Concessão do STFC exige uma outra visão sobre bens reversíveis, apontam especialistas

Fio de par-trançado de cobre

A Anatel reuniu nesta quinta, 19, especialistas e acadêmicos para discutir a questão dos bens reversíveis nas concessões de telecomunicações. Para estes especialistas, o conceito de bens reversíveis precisa ser relativizado e analisado no contexto em que foi concebido para o setor, algo que vai além da simples dicotomia entre a visão patrimonialista ou funcionalista dos bens, que tem vigorado nos últimos anos de debate sobre o tema. Mesmo assim, o seminário realizado pela agência não trouxe nenhuma fundamentação para justificar a adoção de uma visão meramente patrimonialista.

Como se sabe, a questão dos bens reversíveis é, há vários anos, vista como como um dos principais obstáculos ao encaminhamento de qualquer revisão de modelo de telecom, ajustando-o ao ambiente da banda larga e da mobilidade.

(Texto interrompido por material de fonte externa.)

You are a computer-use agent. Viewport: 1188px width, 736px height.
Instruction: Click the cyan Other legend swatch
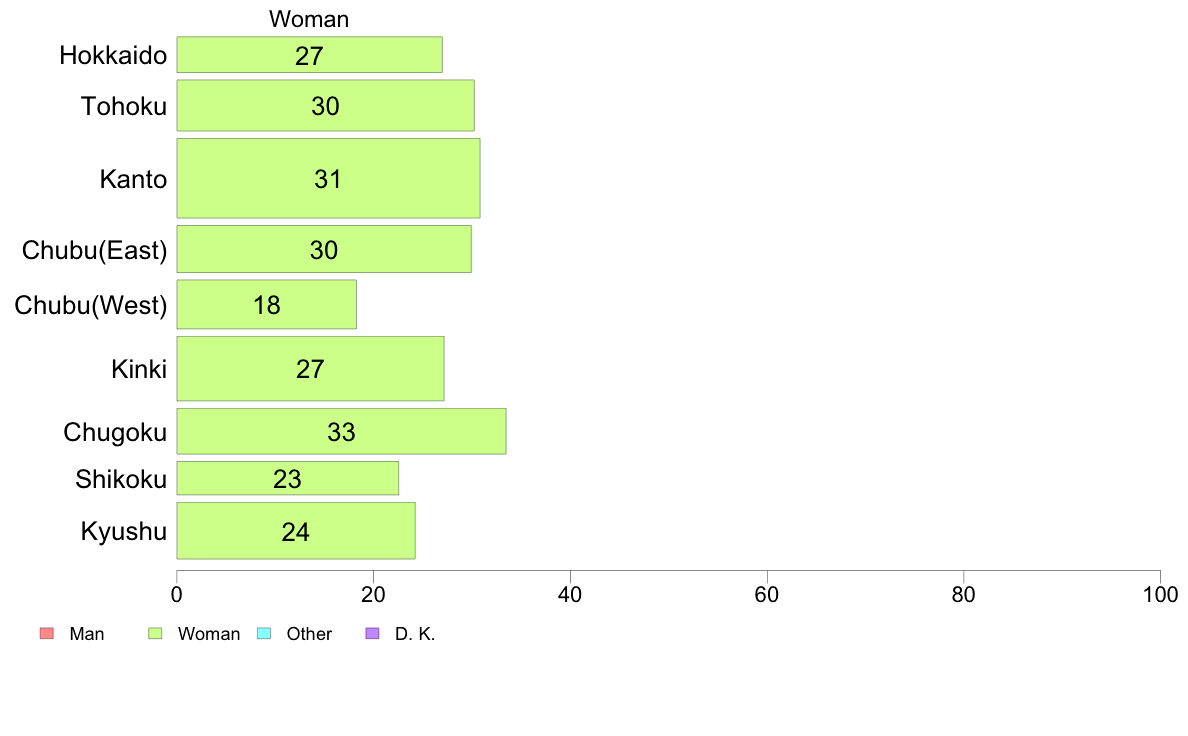[x=264, y=633]
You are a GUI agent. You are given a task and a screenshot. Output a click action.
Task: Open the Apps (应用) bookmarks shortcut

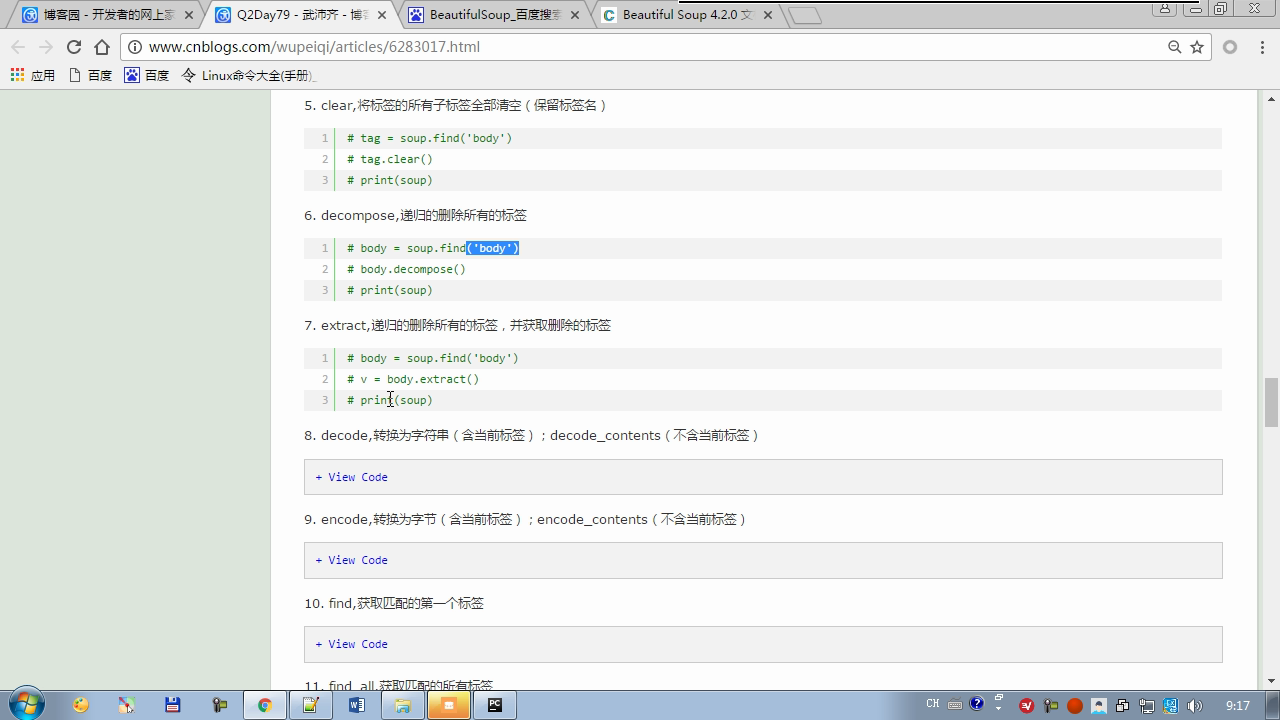(x=33, y=75)

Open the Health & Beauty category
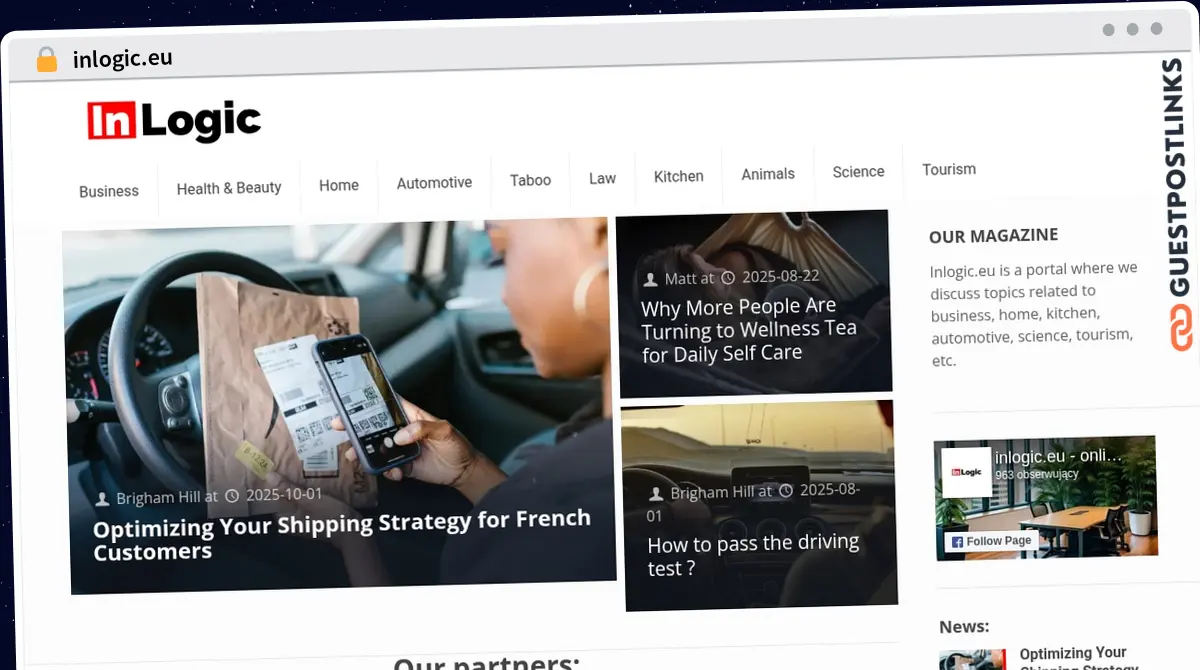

Para a acadêmica e advogada Helena Xavier, uma das principais estudiosas do modelo de telecomunicações brasileiro, a concessão de telecomunicações é muito diferente daquela encontrada em outros setores, porque não se trata da concessão de uma infraestrutura pública para ser explorado e depois devolvida, ou de uma obra pública a ser construída.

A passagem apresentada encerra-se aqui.